Research and Documentation

Since 1995, Leslie Taylor has been working with indigenous tribal healers and shamans as well as rainforest community herbal healers called curanderos and other natural health practitioners, herbalists and researchers in South American cities, to target potential plants which have important medicinal values and benefits. Worldwide document gathering and literature searches compile and compare what other ethnobotanists, botanists, and researchers have discovered and tested about the properties, uses, and effectiveness of the plants. All of this research information can be found freely accessible in the Tropical Plant Database. This extensive database represents 17 years of research on the important medicinal plants of the Amazon and is one of the most accessed online resources on the subject with tens of thousands of visitors monthly. When the FDA mandated that the Tropical Plant Database must be removed from the Raintree Nutrition, Inc. website, Ms. Taylor decided that her own personal profits gained from selling rainforest herbal supplements were far less important than keeping this factual indepth documentation freely accessible to all.


Indigenous Intellectual Property Rights

In her work with the indigenous rainforest Indian tribes, shamans, local healers and rural herbal doctors throughout the Amazon, Ms. Taylor has learned and documented their extensive medical plant knowledge. Her mission has always been to publicize and publish this indigenous knowledge where it can be shared and used by all - even among the indigenous people themselves. More importantly, publishing this type of information legally puts this important knowledge into the public purview so that it cannot be patented or exploited by any single company. If the knowledge is already public knowledge - then it cannot be patented for the sole profits of a few. Ms. Taylor's published books, Herbal Secrets of the Rainforest, and The Healing Power of Rainforest Herbs as well as the Tropical Plant Database have been used at least 4 times in the past and will be used countless times in the future as reason to deny U.S. plant use patents from being filed on tropical rainforest plants. We are also proud to be a collaboration partner with TEK*PAD (Traditional Ecological Knowledge Prior Art Database) - an index and search engine of existing Internet-based, public domain documentation concerning indigenous knowledge and plant species uses.

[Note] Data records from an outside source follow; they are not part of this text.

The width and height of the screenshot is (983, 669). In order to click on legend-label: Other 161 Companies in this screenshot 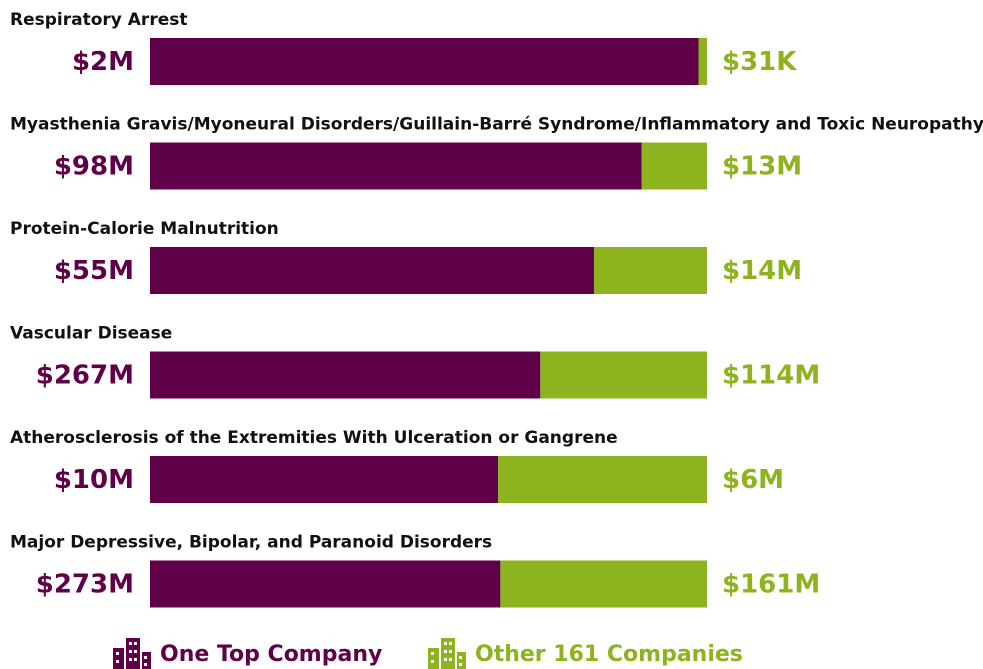, I will do `click(609, 654)`.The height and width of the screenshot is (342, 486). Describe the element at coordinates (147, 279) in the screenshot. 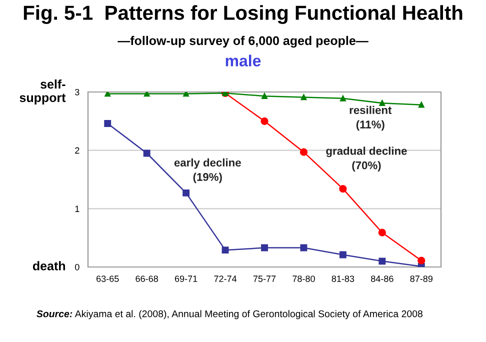

I see `x-tick-label: 66-68` at that location.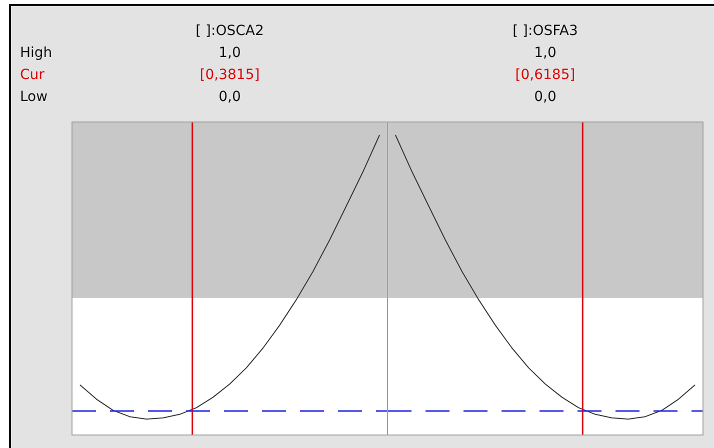 The width and height of the screenshot is (714, 448). I want to click on chart-title: [ ]:OSCA2, so click(230, 31).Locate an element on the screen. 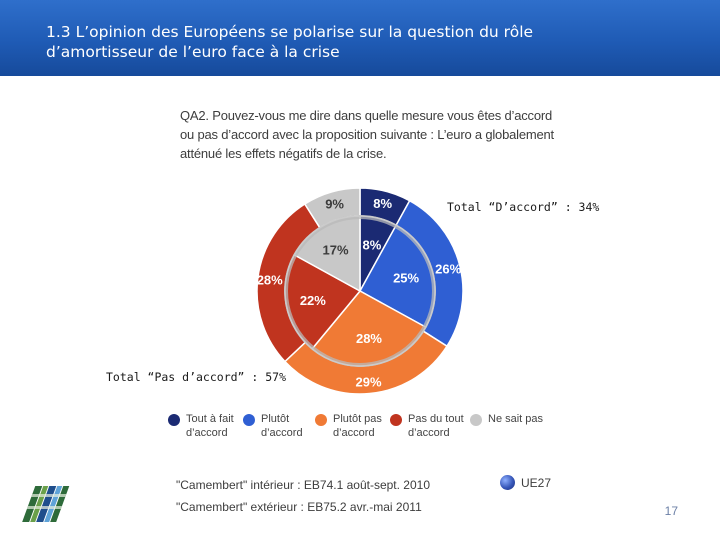 This screenshot has height=540, width=720. globe-icon is located at coordinates (508, 482).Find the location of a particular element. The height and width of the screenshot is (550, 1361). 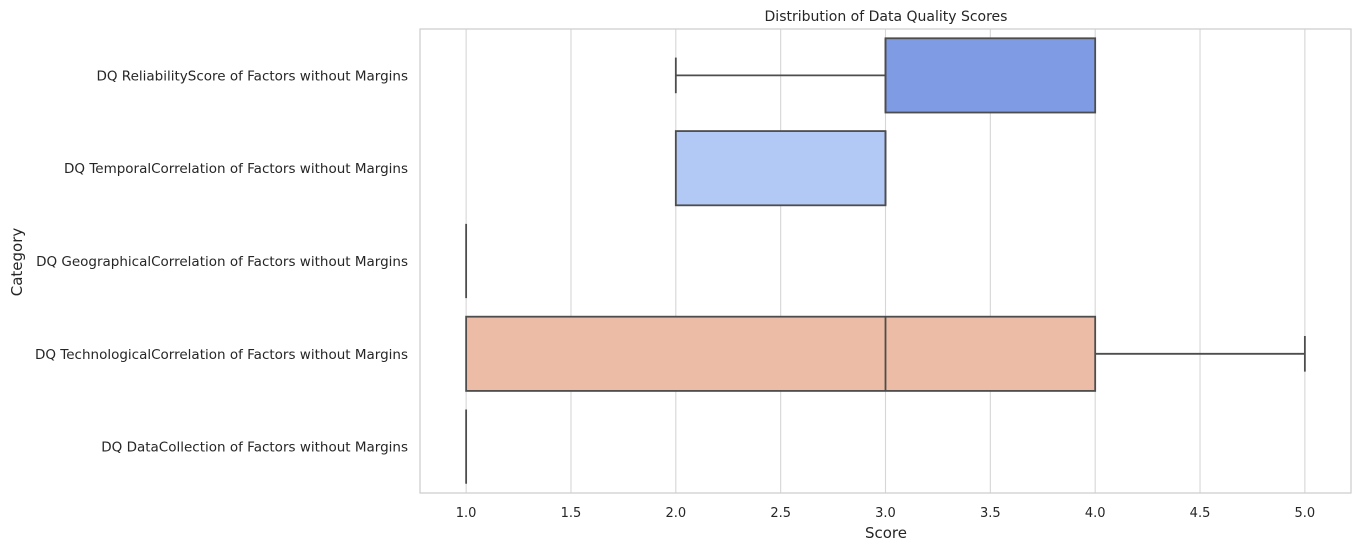

x-tick-label: 1.0 is located at coordinates (466, 514).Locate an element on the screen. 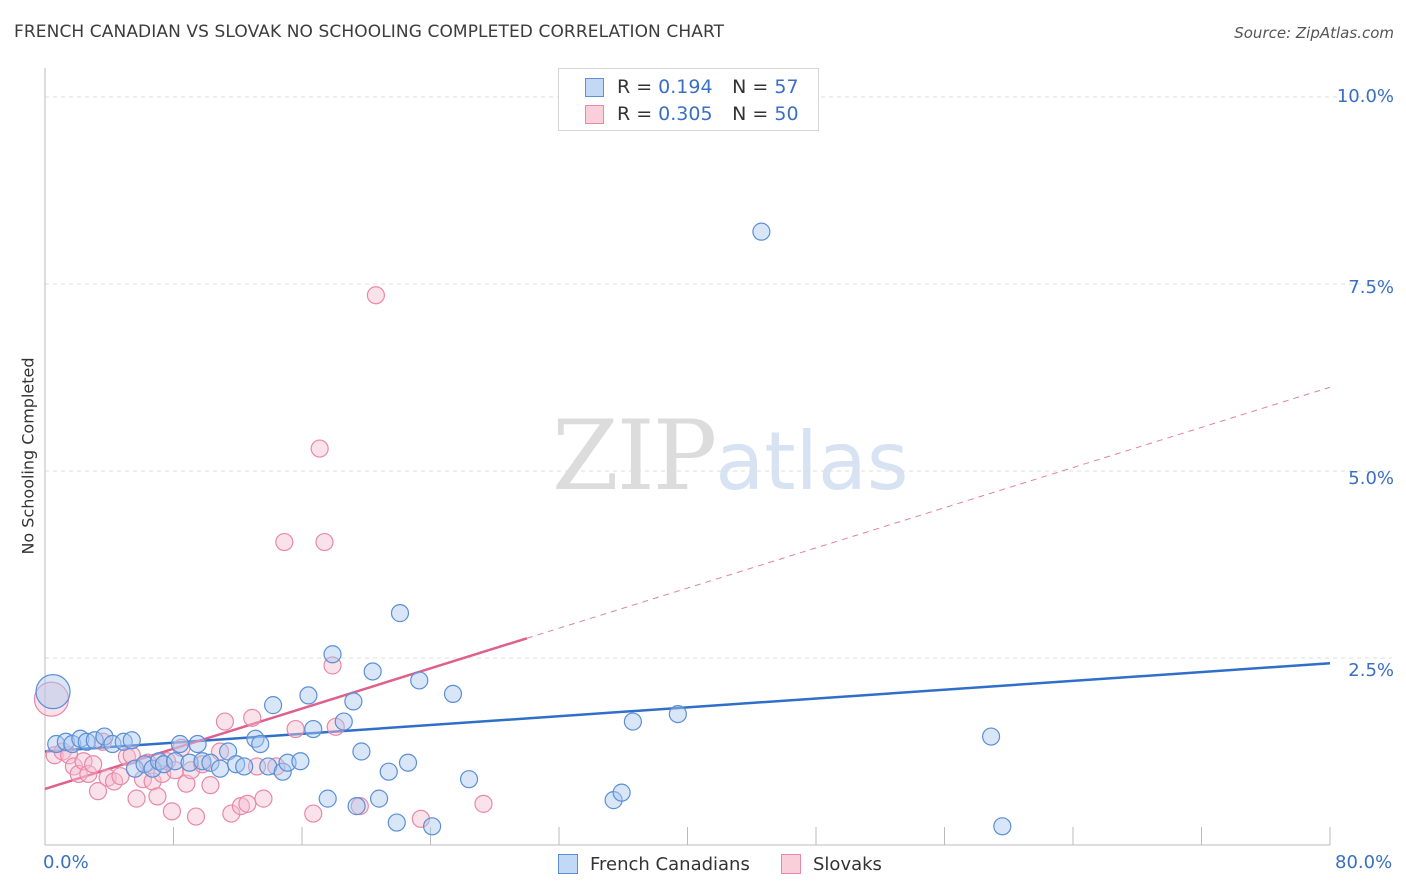  y-tick-label-5: 5.0% is located at coordinates (1371, 478). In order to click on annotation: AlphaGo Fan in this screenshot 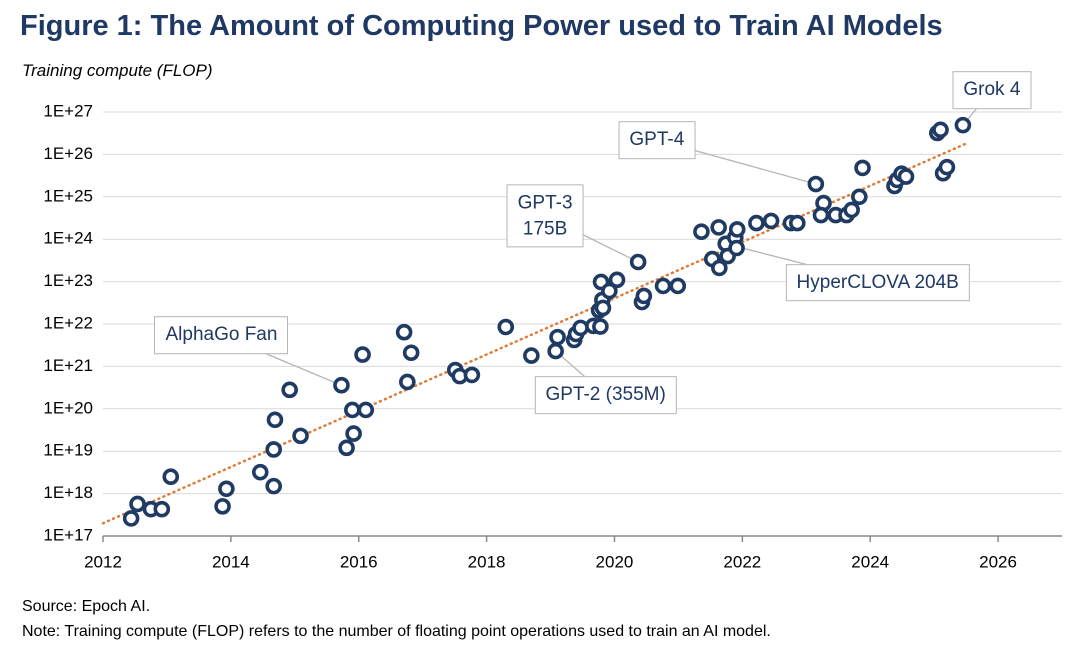, I will do `click(222, 336)`.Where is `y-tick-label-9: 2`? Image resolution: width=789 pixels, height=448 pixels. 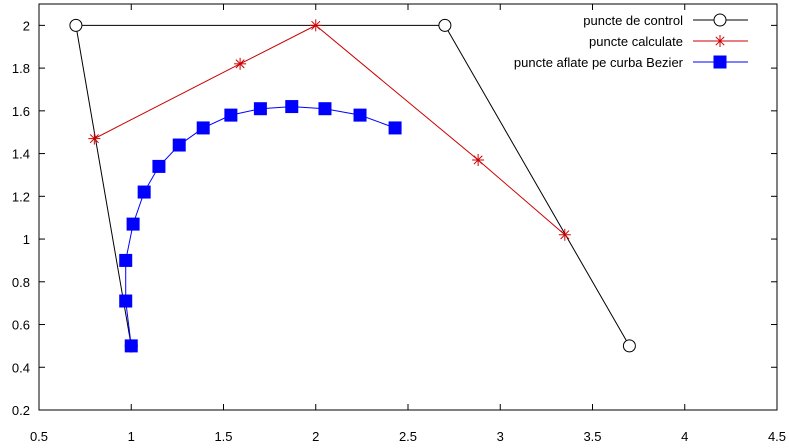
y-tick-label-9: 2 is located at coordinates (26, 26).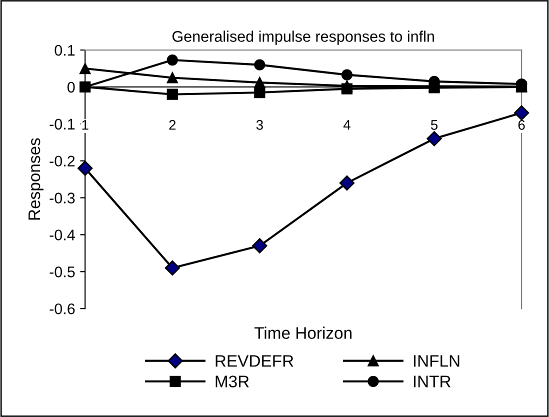  Describe the element at coordinates (255, 361) in the screenshot. I see `legend-label: REVDEFR` at that location.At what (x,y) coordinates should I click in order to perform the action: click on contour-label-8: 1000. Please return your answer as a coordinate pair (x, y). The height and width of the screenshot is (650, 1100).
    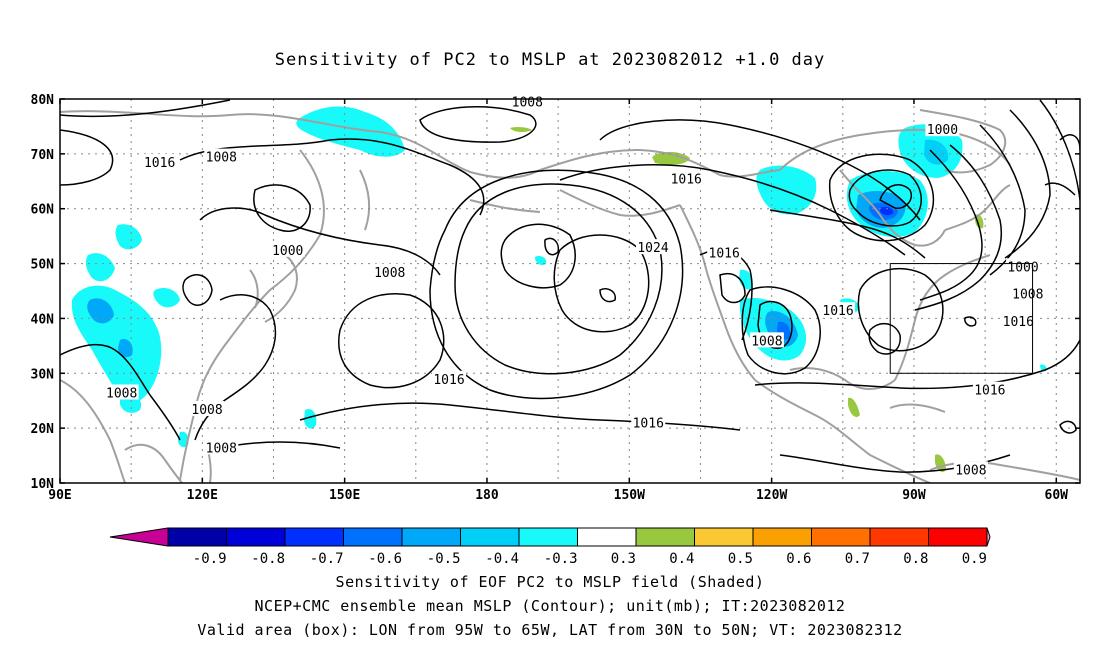
    Looking at the image, I should click on (942, 130). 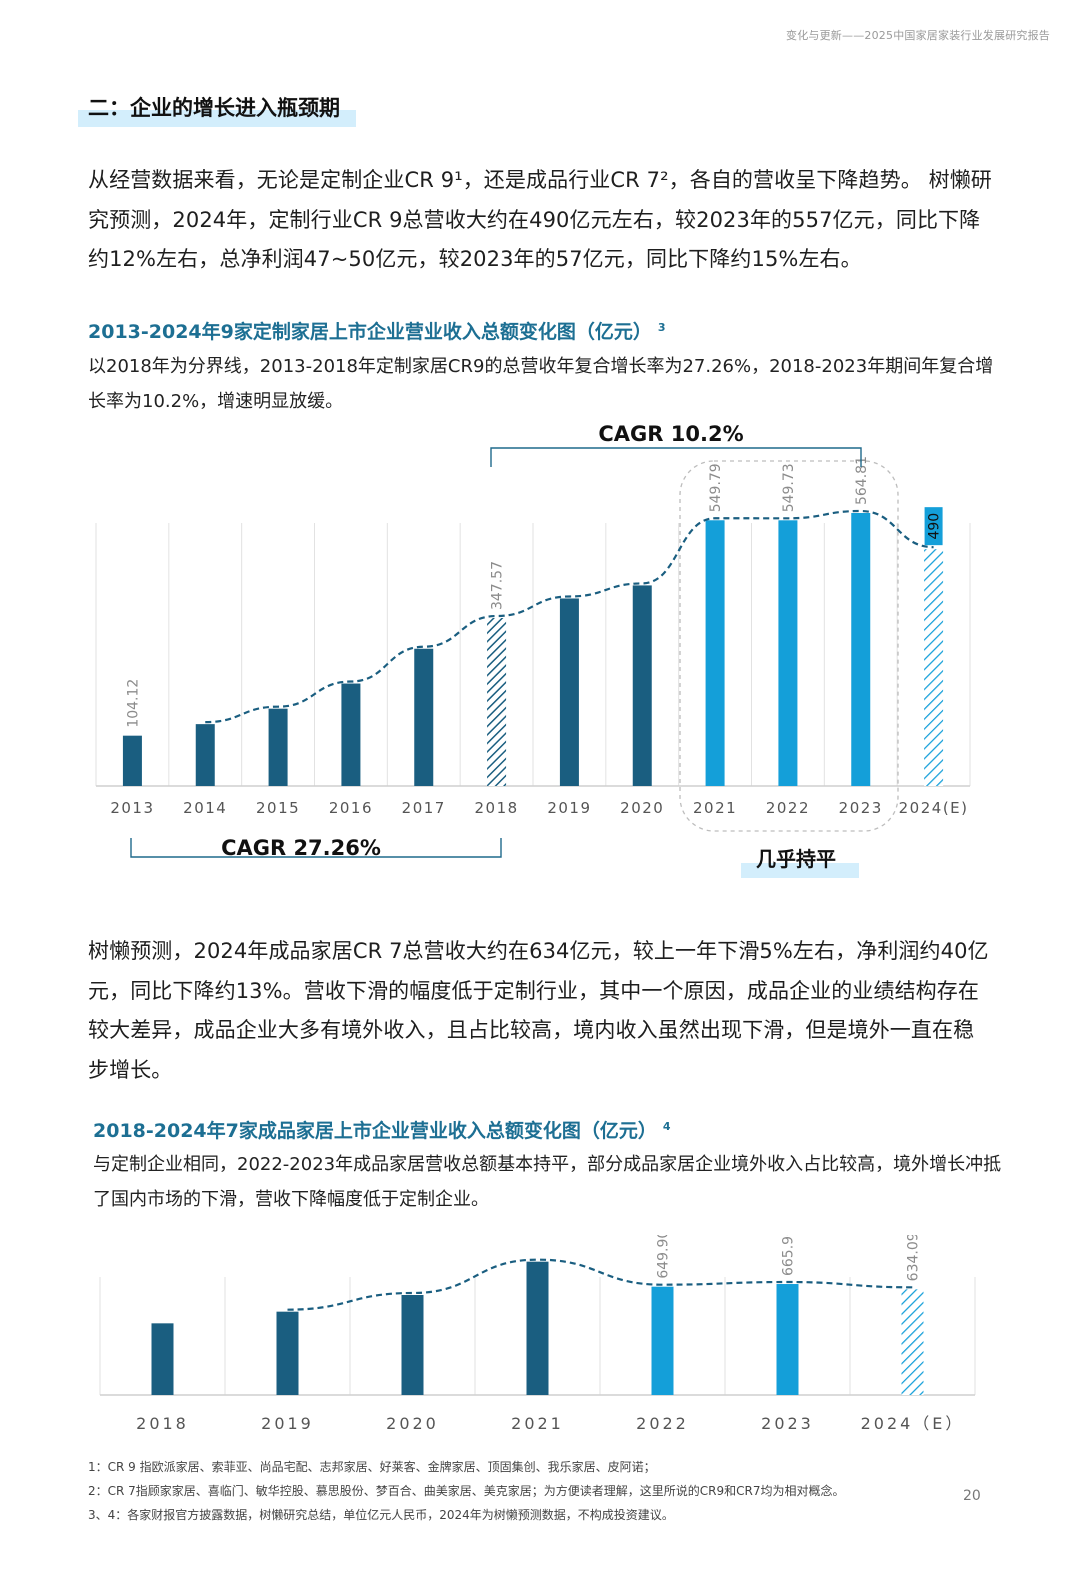 What do you see at coordinates (662, 327) in the screenshot?
I see `chart1-title-note: 3` at bounding box center [662, 327].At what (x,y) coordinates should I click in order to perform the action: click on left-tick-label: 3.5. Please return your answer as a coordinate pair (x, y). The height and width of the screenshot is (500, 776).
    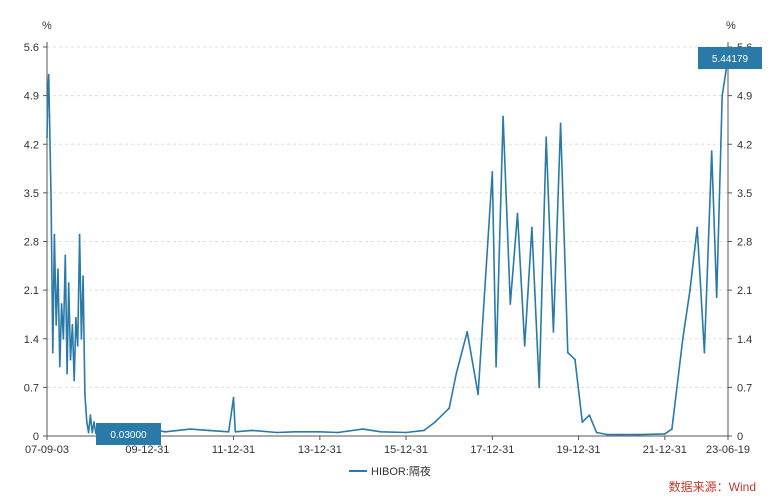
    Looking at the image, I should click on (32, 194).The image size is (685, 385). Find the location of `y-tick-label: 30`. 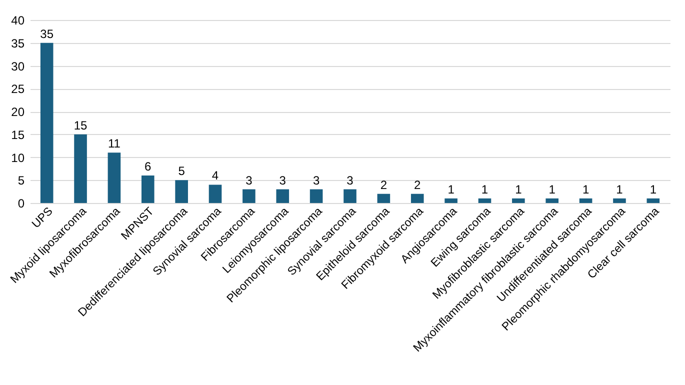

y-tick-label: 30 is located at coordinates (18, 66).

In this manner, not only is the knowledge freely shared and accessible to all, but profitable global markets are created for these highly effective natural medicinal plants. The indigenous people of the rainforest profit in the harvesting of these beneficial plants to meet this demand, and governments and local companies benefit from the jobs, income and profits derived from the processing, transportation and exportation of these rainforest plants around the world - freely without limitations. Lastly, the rest of the world benefits from the amazing healing properties and abilities of these powerful medicinal plants which can positively effect their health as well as positively affect the health and continuance of the rainforest itself. This truly represents a free and open global economic strategy that everyone can take part in and why it does make a difference in preserving our remaining rainforests of the world.